Misi, 329 Kent Ave., between South Third and Fourth streets, Domino Park, Williamsburg
You’ll need to wait until November, but Gertie also has us excited:
Restaurateur Nate Adler is best known for East Village Basque tapas restaurant Huertas, which despite two stars in the Times and from Eater has remained fairly humble. Now, he’s set his sights on opening another neighborhood restaurant, this time in Williamsburg. Gertie is named for his grandmother, but he’s joined here by partners chef Will Edwards and general manager Flip Biddelman for the all-day, 70-seat restaurant. Edwards comes armed with experience at other Williamsburg darlings like Reynard and Marlow & Sons, and at Gertie, his chops will go toward rotisserie oven fare, like spit-roasted meats and vegetables, as well as pastries and sandwiches. Bread will be baked fresh for the restaurant, headed by Savannah Turley, who’s a chef at Brooklyn-based catering business Harvest and Revel.
Gertie, 58 Marcy Ave., near Grand Street, Williamsburg
A new hotel is also slotted to open in Williamsburg called The Hoxton and it will house three restaurants, Klein’s, Backyard, and Summerly.
The first British opening this season is in Williamsburg, Brooklyn, in the new Hoxton hotel that has taken over a former factory for Rosenwach tanks, those wooden rooftop reservoirs that dot the New York skyline.
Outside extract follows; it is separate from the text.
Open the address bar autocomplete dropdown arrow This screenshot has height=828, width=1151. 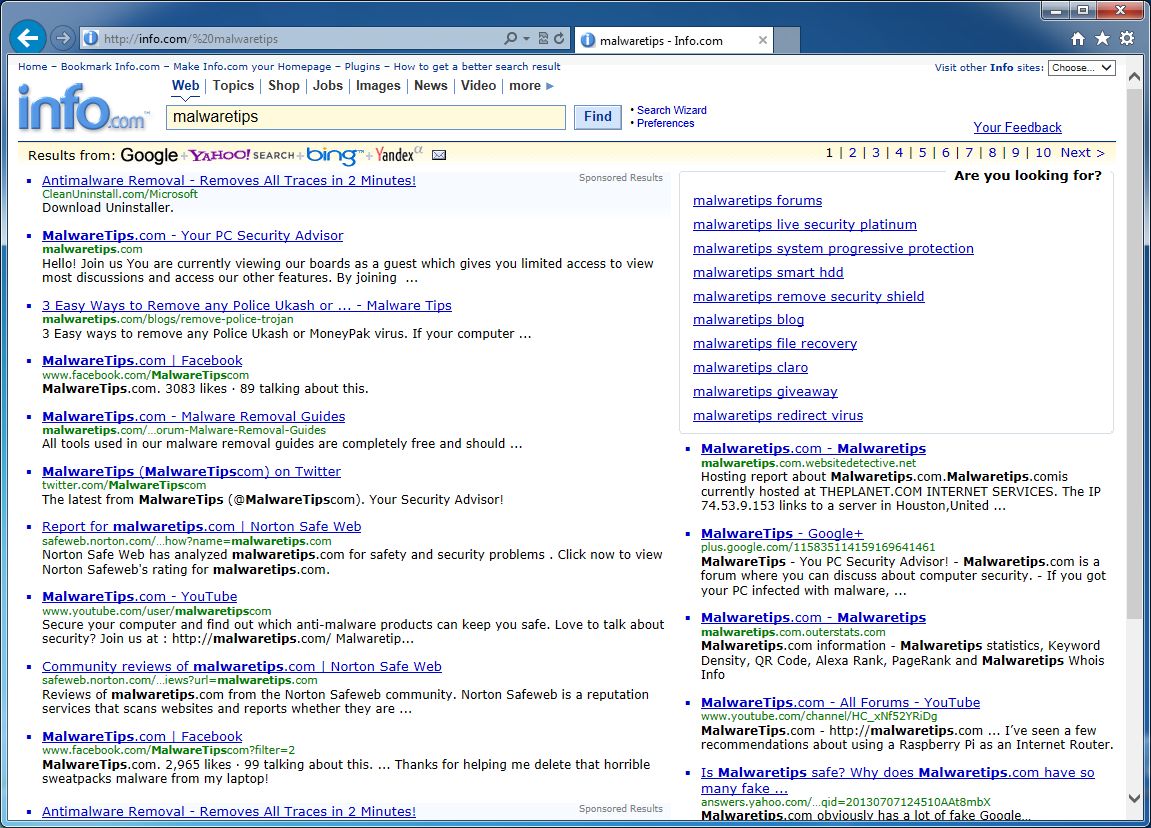526,38
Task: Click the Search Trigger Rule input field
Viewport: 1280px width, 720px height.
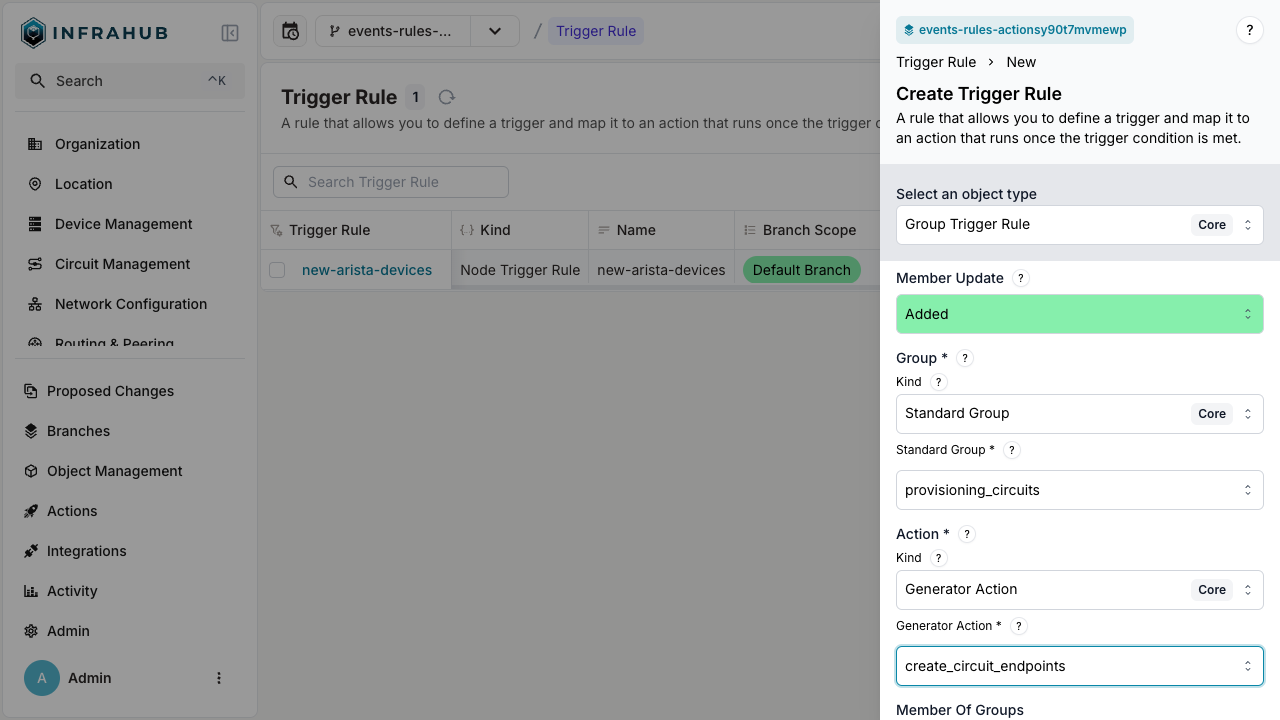Action: coord(390,181)

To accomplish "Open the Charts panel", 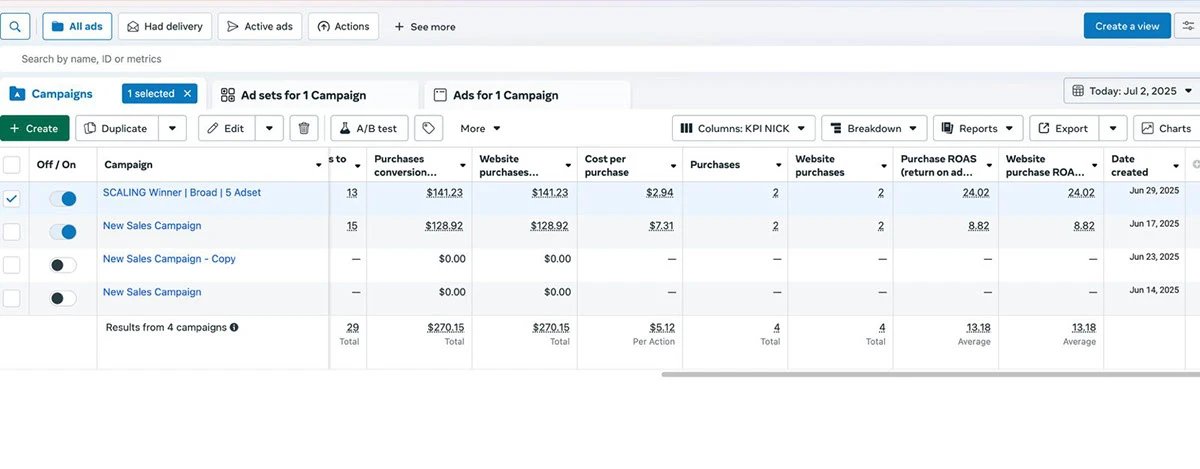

The central kitchen, on the ground floor, preserves an original arched brick structure called the carriage house. There, Matthew Deliso, the executive chef and a native of Long Island, will be in charge of the wood-fired grills and the grand Molteni ovens and cooktops. The blue finish on the ovens inspired the name of the hotel’s signature restaurant: Klein’s, for the French painter Yves Klein, who used bright blue with abandon. (The Hoxton team was not aware that for some New Yorkers, the name might evoke memories of discount designer clothing.)
The restaurant is airy and free-flowing, and the food, Mr. Deliso said, will be American: poached king salmon, spaghetti and meatballs, burgers and halves of grilled chicken. The hotel also has the open-air Backyard terrace for sandwiches, dips and drinks; and the rooftop Summerly, with stunning views and a menu of lobster rolls, ribs and pizza.
The Hoxton, 97 Wythe Ave, Brooklyn, NY 11249 in Williamsburg
Finally, Greenpoint has a couple of exciting spots to look forward to: The Palace and Alulu. Alulu is already open and we can certify that the Middle Eastern dishes at this small cafe are delicious.
The Palace is slotted to open this month in the former home of beloved McGolrick Park area dive bar, Palace Cafe:
The Palace will serve classic cocktails and “unpretentious, blue-collar” food like homemade corned beef and collard green melts, said Mr. Padilla, who also owns the Greenpoint restaurant Alameda.
Also coming this fall is Alula, a cafe where “Moorish meets healthy American food,” said its owner, Tony Ismail. Mr. Ismail, who was born in Beirut, Lebanon, will serve sandwiches, salads and grain bowls accented by Middle Eastern specialties like the red pepper-based muhammara and kishk, made with dried yogurt and bulgur.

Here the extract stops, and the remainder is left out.